**QUOTED TEXT**
Both methods perform better for n-phase (i.e. segmented images) than for grayscale or colour. The design of our networks makes matching n-phase boundaries easier than grayscale or colour, as for n-phase problems the final activation layer is a softmax. For each pixel, the phase with the highest probability from the softmax is selected, and therefore exact matching of boundary pixels is possible. With grayscale and colour, the output of the generator is continuous, and therefore discontiguous boundary matching is more likely. A marked difference in the accuracy of the two methods arises in the application to grayscale and colour images. In these cases, the G-opt method outperforms the Z-opt method. Intuitively, we can understand this disparity by considering the conditioning of the latent space during training. When the output space becomes continuous rather than discrete, the space of possible microstructures is larger. Therefore, it becomes even less likely that the seed that corresponds to a well matched boundary will exist in a well-conditioned region of the latent space without constraining the space. The G-opt method introduces this constraint, and ensures the seed exists in the latent space.

Variation in the inpainted region when changing the random seed implies over-fitting has not occurred during training.⁴⁴ This demonstrates that the proposed methods do not require large datasets for training. They do, however, rely on the assumption that the data is homogeneous. Additionally, it is important to note that the generated data will only be as statistically representative of the material as the unoccluded region.

The optimisation of the seed to minimise the content loss appears to push the generator to generate unrealistic microstructure. This was confirmed by the distribution of VFs in Fig. 3. Fig. 8 shows the inpainted micrograph during seed optimisation. This demonstrates that as the seed is optimised the boundary becomes better matched, but some unrealistic features emerge. It is interesting to note that the intermediate results after 100 and 1000 iterations are particularly unrealistic, and that the microstructure returns to more realistic at long optimisation times. This could be because the seed first seeks to satisfy the easier MSE condition on the border, and then searches for a more normal seed distribution to satisfy the KL loss. It is clear that the seed that corresponds to a perfect matching boundary either does not lie in the space of realistic microstructures or at least this process is unable to satisfy both conditions, hence motivating the alternate method.


	Fig. 8 The output of G and the MSE throughout the seed optimisation process.

As previously mentioned, both methods were trained using the same hyperparameters (ESI Table 2), with the only difference in the training procedure being the fixing of the seed and the inclusion of the content loss. The G-opt method therefore takes longer per iteration. However, once trained the G-opt method is much faster to evaluate, with the Z-opt requiring a new optimisation for each new instance. Overall, there is a trade-off between training time, generation time and quality, meaning a method should be chosen according to the application.

Ultimately, the user determines whether or not the model or optimisation has converged. The hyperparameters in this paper are a guide, but can be tuned for different use cases. For example, for more complex materials, the number of filter layers in the networks can be increased, the training time extended and the number of optimisation iterations increased. The volume fraction and border contiguity analysis outlined in this paper are useful guides when comparing different methods and sets of hyperparameters. However, a universal, quantitative metric was not found to measure convergence across all materials, and therefore the user must still ultimately judge convergence by visual inspection.

**ROWS**
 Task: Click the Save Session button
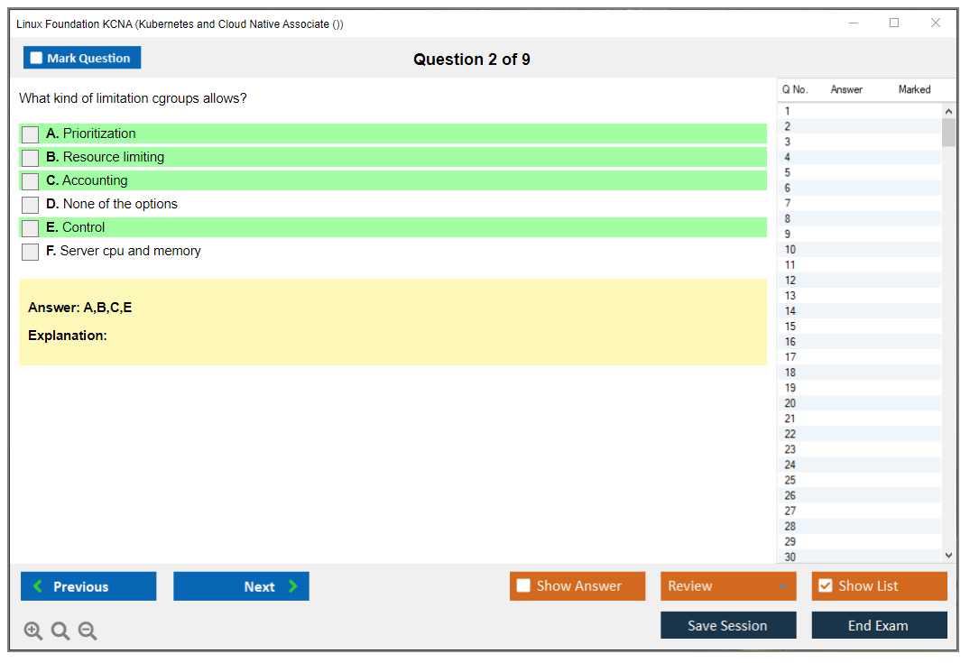[x=727, y=625]
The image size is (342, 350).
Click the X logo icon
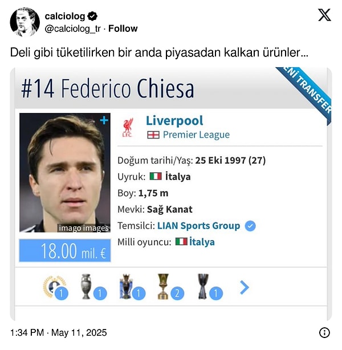coord(324,15)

**WRITTEN EXERCISE**
According to the inpainting text, which of the two methods is much faster to evaluate once trained? The data above are separate from the inpainting text and unrelated to it.

**EXERCISE ANSWER**
The G-opt method.